### Provided text:

-- Opening Marker --

I never used to get more than 2 hours of sleep at a time, either. And my belly was so swollen with ascites that I could only sleep those 2 hours if propped up. So I completely understand your current misery.

Also, do not be concerned about errors! I have funny incident to share as a result of spell check on my iPhone. A couple of years ago, when I was at Mayo and had just completed my annual transplant checkup, I texted my brother from a restaurant that the doctor told me that 'my liver and kidney are happy'. Gotta love spell check because it sent that 'My lover and kidney are happy!' My husband and I almost choked when he sent his reply;-)
I hope that you are feeling as okay as is possible for now.
Hugs,
Rosemary

I just had my one year check up and have been on the for the same time. My MELD was high enough at one point for me to be activated. At this check up my MELD has gone down to 11. I feel bittersweet about it. I’m going to work on moving on to goals I thought I would have to address after transplant – change in housing, etc.

-- Closing Marker --

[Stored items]
-- Opening Marker --

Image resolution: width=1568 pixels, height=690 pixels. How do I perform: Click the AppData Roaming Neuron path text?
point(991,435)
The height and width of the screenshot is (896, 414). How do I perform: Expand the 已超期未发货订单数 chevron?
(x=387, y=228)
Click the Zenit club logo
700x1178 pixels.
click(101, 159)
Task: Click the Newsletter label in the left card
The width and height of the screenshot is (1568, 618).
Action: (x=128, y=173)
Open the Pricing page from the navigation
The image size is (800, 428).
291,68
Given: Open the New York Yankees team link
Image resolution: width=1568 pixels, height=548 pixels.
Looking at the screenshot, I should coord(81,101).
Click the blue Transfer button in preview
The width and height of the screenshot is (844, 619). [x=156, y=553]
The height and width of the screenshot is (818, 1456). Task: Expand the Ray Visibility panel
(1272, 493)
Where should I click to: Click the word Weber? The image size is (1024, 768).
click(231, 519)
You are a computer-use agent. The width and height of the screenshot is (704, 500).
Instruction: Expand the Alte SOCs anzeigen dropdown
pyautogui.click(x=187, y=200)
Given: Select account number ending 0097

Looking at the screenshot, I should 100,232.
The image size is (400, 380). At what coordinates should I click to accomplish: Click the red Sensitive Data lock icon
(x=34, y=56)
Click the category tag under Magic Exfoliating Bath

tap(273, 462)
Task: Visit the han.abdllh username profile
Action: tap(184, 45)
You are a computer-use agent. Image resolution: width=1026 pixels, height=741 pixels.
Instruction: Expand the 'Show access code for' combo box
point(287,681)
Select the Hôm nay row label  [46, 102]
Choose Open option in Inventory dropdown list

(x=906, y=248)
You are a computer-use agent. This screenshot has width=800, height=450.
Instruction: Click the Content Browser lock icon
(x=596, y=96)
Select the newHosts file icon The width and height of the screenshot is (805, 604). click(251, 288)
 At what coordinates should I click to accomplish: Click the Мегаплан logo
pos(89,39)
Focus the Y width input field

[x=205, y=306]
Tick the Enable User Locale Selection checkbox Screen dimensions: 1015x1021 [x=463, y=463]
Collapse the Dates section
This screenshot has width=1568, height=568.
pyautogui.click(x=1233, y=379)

-- Closing Marker --

Continue the liver transplant forum posts, starting right after their last sentence.

@kltchrmn, I can understand your 'bittersweet' reaction to your changed transplant status due to the lowered MELD score. Liver disease has a way of causing confusion and upheaval in all aspects of life. I believe that you are making a wise choice by going to work and moving on to your goals. When/if you do become activates, there will be no way of knowing how long you will wait for a transplant or how you will be feeling. Each one of us is different and our bodies, our diseases, our medical histories play such a unique role in what will happen. You will be happy to have a normal routine that you can participate in as long as you are able.

Sometimes, with dietary modifications, avoiding alcohol and certain medications, and treatment, the liver damage can be reversed; sometimes there is no cure except transplant. I had Primary Sclerosing Cholangitis (PSC) and there is no treatment to reverse the damage. But I was monitored carefully throughout my entire time with the disease. I did have a successful transplant.

Do you know what caused your liver condition? And did you make any healthy changes that were responsible for the better score?